Denney nodded his head and reluctantly stepped inside. Doc stepped up to take his place. He usually carried a 9mm pistol, s
o I was surprised to see him with a rifle. I gave him a brief rundown of the enemy and friendly situation. Two dirt bags 12 o’clock, 50 meters at the left side of the intersection and all that. Guzman nodded as he shuffled quickly from one foot to another, a sort of modified pee-dance. The latest craze, all the kids are doing it. I imagined that he felt like I would if I was suddenly ordered to stop an arterial bleed. He was staring through the optic sight just above the Humvee’s armored door, nervous but ready to engage the enemies of his country. I saw one thing wrong with that picture.
“Doc.”
He looked up at me, eyes glowing white in the fading light. “Yeah.”
“Raise your barrel up a little or you’re going to kill both of us.” The tip of his barrel was pressing into the armored door.
“Oh.” He giggled and I laughed along with him.
Another salvo pinged off of my turret shield, but it didn’t faze me anymore. I got back behind Chen’s rifle, growing angrier by the minute. I still had not been able to coax the .50 cal back to life. Meanwhile, the neighbor kids and I continued to play catch with hot lead. I think I must have clipped one, or at least scared the Shi-ite out of them, because they resorted to a new tactic. They allowed only the tip of their barrel to protrude into the street and fired volley after volley into the opposite wall. I watched in awe as bullets struck the north wall then south about 10 meters closer, then back to the other wall, bouncing madly toward us like deadly billiard balls. The rounds struck the windshield and glanced off my turret. Damn it, that was annoying!
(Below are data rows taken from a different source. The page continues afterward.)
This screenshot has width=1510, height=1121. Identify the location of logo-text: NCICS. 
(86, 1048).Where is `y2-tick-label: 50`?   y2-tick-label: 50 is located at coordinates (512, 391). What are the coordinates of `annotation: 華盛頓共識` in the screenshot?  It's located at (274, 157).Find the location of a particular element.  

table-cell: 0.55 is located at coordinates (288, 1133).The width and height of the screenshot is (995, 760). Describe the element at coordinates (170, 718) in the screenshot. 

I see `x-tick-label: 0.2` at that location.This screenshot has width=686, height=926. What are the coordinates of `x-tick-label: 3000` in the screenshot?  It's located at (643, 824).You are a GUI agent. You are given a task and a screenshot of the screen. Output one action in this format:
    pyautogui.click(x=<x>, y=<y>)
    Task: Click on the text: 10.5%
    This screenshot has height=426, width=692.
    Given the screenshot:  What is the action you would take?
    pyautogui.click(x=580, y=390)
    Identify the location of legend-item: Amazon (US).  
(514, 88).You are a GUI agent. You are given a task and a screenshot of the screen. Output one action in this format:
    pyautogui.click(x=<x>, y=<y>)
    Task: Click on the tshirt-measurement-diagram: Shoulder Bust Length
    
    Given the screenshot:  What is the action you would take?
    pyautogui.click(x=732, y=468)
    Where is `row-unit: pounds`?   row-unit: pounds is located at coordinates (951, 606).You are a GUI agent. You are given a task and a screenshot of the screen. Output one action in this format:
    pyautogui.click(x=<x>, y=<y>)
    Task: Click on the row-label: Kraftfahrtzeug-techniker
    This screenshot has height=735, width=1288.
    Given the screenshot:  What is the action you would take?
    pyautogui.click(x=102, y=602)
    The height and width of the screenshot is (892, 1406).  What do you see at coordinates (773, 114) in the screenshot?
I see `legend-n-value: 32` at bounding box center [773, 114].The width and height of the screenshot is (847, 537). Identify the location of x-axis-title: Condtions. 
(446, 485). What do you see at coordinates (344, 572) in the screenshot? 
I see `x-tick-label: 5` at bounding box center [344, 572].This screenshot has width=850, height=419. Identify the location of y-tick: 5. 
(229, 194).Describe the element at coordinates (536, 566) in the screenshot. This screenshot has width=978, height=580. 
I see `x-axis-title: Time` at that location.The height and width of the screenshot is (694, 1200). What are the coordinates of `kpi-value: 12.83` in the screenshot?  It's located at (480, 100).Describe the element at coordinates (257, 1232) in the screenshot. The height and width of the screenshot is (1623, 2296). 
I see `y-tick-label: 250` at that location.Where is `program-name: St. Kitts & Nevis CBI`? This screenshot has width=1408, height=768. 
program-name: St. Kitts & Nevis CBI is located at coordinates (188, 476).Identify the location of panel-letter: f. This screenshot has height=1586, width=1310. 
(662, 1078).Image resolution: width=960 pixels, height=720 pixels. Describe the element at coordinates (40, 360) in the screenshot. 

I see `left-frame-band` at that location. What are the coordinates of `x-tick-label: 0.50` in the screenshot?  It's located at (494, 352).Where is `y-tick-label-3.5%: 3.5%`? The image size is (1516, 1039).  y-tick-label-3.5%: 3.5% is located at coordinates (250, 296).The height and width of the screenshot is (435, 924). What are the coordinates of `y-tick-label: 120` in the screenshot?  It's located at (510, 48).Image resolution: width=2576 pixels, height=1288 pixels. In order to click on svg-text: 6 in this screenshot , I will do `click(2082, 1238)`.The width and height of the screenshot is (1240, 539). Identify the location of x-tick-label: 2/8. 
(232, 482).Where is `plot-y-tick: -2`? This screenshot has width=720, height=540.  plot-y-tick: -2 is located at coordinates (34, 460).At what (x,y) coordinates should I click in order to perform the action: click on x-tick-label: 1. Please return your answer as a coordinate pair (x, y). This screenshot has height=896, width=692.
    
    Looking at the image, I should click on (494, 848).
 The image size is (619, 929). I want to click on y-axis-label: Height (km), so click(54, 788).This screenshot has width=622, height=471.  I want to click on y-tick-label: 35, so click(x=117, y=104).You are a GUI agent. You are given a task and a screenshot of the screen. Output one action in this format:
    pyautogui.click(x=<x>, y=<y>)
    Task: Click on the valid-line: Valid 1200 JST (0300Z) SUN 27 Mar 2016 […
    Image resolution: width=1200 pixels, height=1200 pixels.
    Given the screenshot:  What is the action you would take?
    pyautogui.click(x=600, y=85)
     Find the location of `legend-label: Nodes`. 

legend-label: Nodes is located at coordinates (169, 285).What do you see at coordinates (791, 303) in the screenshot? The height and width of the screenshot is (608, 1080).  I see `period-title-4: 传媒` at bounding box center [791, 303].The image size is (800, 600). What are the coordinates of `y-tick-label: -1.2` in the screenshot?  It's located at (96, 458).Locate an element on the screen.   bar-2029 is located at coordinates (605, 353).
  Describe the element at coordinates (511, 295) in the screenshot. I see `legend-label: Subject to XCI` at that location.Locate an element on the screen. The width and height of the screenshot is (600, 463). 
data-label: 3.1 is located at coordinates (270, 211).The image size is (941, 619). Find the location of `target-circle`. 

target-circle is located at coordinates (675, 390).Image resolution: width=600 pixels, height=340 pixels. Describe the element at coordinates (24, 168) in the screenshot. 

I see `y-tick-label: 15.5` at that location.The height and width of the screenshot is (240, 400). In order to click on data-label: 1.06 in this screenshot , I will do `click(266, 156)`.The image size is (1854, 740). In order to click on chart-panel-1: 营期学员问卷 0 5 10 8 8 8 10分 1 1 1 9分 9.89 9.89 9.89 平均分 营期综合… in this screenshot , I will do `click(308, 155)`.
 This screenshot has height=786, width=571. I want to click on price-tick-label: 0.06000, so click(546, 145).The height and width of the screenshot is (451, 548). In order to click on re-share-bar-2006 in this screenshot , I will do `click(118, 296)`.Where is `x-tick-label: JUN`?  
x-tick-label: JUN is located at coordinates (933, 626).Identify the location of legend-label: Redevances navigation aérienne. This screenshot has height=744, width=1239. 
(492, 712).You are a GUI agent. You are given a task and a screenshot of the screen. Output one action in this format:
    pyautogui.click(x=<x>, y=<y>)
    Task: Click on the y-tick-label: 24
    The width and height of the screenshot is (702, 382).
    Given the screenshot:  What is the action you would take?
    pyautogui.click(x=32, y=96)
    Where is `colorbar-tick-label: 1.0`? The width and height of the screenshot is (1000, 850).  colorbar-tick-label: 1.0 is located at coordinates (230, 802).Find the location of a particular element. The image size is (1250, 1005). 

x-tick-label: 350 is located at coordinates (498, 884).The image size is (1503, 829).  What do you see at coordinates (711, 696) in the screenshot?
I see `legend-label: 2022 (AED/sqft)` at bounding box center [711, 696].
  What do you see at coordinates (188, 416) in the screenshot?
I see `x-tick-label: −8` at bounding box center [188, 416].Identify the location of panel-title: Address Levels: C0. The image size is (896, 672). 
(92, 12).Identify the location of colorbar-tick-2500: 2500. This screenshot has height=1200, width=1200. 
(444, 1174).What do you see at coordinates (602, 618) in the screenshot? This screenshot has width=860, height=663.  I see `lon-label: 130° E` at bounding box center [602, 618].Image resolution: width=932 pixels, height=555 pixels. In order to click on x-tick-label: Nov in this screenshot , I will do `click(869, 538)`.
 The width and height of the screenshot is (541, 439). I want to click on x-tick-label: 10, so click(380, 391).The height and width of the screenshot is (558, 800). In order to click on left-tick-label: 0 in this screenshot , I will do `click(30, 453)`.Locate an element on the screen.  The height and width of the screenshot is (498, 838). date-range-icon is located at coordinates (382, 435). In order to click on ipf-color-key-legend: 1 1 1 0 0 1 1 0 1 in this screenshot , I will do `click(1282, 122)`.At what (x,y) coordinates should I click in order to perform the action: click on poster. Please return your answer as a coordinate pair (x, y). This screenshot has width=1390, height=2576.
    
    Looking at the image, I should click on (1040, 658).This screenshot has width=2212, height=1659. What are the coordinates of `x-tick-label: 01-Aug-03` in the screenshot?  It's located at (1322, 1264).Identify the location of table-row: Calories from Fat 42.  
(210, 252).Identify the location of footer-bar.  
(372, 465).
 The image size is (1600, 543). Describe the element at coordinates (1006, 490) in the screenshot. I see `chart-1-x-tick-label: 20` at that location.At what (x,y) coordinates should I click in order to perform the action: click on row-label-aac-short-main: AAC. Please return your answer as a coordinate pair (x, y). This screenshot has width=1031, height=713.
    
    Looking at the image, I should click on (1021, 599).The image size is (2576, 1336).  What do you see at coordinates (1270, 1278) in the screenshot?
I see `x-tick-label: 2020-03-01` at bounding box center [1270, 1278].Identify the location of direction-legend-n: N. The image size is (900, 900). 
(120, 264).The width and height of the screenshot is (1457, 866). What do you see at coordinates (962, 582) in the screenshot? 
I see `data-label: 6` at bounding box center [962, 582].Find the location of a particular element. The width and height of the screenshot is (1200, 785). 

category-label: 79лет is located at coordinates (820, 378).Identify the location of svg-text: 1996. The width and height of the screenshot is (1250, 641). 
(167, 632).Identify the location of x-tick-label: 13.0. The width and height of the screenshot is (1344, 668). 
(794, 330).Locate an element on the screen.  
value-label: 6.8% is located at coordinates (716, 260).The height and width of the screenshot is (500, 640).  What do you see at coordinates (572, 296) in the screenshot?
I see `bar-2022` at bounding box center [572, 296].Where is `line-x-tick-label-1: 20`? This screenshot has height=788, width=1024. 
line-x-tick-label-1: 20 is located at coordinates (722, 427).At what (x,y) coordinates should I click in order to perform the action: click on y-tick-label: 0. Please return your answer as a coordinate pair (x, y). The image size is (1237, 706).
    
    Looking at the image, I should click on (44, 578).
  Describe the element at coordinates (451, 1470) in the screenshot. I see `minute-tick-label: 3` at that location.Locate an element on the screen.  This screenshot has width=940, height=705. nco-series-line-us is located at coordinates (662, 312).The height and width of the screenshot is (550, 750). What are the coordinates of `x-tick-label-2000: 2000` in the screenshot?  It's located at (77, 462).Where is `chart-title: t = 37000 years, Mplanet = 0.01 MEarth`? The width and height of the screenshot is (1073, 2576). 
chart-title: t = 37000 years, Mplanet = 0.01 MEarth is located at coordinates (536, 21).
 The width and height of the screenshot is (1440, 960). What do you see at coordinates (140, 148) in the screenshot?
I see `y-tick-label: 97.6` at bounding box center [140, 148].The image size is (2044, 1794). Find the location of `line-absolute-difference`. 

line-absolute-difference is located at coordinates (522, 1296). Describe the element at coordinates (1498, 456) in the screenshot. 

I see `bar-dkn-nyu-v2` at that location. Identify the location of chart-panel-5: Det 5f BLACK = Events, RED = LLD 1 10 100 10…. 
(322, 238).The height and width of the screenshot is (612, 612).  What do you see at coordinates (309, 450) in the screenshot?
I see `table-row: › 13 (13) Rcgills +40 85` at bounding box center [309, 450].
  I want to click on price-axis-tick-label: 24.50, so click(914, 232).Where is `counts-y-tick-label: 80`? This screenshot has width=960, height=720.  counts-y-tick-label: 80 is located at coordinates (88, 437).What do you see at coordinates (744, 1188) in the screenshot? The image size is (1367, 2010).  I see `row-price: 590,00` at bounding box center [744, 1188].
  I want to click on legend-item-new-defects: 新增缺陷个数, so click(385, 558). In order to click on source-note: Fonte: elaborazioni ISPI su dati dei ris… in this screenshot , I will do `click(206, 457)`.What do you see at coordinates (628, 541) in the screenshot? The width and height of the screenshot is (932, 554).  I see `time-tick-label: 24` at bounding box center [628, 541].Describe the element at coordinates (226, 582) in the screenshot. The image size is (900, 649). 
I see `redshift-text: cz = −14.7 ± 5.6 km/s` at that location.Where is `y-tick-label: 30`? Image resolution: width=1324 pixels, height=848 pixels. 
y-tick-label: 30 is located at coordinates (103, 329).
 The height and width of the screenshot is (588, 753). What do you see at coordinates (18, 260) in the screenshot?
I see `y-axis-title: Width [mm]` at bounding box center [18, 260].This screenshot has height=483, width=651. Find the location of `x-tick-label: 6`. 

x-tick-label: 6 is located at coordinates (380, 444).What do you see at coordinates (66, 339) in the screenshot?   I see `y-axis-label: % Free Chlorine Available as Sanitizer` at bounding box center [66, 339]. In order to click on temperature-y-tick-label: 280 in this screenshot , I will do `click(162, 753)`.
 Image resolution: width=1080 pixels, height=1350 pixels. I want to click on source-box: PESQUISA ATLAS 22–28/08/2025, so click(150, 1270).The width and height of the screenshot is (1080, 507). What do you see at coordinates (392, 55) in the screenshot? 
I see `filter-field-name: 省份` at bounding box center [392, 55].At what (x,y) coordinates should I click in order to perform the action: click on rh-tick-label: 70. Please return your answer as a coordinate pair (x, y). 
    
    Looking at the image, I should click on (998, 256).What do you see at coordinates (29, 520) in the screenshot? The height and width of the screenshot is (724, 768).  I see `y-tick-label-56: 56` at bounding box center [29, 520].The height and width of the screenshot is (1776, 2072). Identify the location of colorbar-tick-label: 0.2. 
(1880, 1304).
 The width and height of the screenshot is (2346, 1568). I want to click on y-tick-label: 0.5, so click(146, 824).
Chen had been a solidly built guy, but I was a lot taller. He had made a platform out of extra ammo cans that I now found uncomfortable. I did not dare stand up to my full height to face down the enemy—those little brats would have already cut me to ribbons. In order to keep as low a profile as possible, my eyes just barely over the shield, I had to stand at a half squat. I had been in this position for so long that my legs were exhausted. The exertion combined with frustration about those darned kids pushed my temper into the red zone. Me! I have, or at least had, no temper to speak of. I never got mad at anyone, yet here I was, feeling an emotion with which I was wholly unfamiliar. Rage.